Investigations also often require connecting different pieces of evidence in a variety of formats from varied sources. To spot workplace fraud, images of timesheets with missing or forged signatures must be linked to associated employees; identifying campaign finance violations requires connecting suspected perpetrators to improperly completed financial disclosure forms; and understanding networks of human traffickers requires identifying newspaper advertisements used to lure unsuspecting victims and synthesizing their testimony after the fact, should it be available.
Fraud investigations also entail linking supplemental ad-hoc information from third parties to specific entities or relationships.
For example, to identify procurement fraud, bidders’ reported costs must be compared with various independent cost estimates from government agencies or other sources. This means that the ability to easily connect text files, images, webpages, audio, video and analysts’ notes to the traditional information housed in relational databases is critical.
Finally, link analysis software facilitates the responsible stewardship of data, which is critical for fraud investigations involving sensitive personal or corporate data.

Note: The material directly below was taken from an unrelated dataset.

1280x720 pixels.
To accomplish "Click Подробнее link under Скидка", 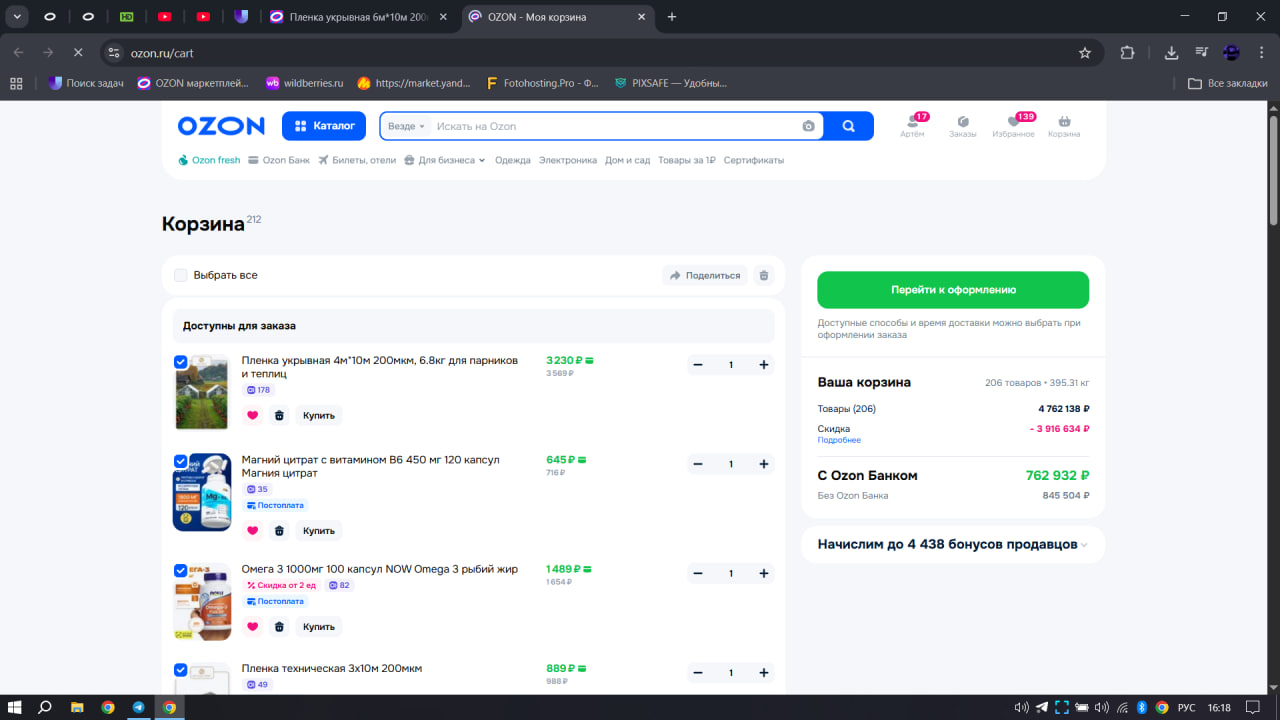I will tap(838, 440).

Particularly when legal limits are placed on what data is available and to whom, the ability to set granular access controls over data is imperative. Visallo enables analysts to control the visibility of data in each work product shared with colleagues, down to the property level, which streamlines collaboration without compromising data security.
While querying data for anomalies is a logical starting point for fraud detection, separating instances of fraud from normal activities also requires connecting different types of data from many sources, visualizing networks of bad actors, and collaborating in ways consistent with data security requirements.
For all of these reasons, investigative software has become an essential part of fraud analysts’ toolkits.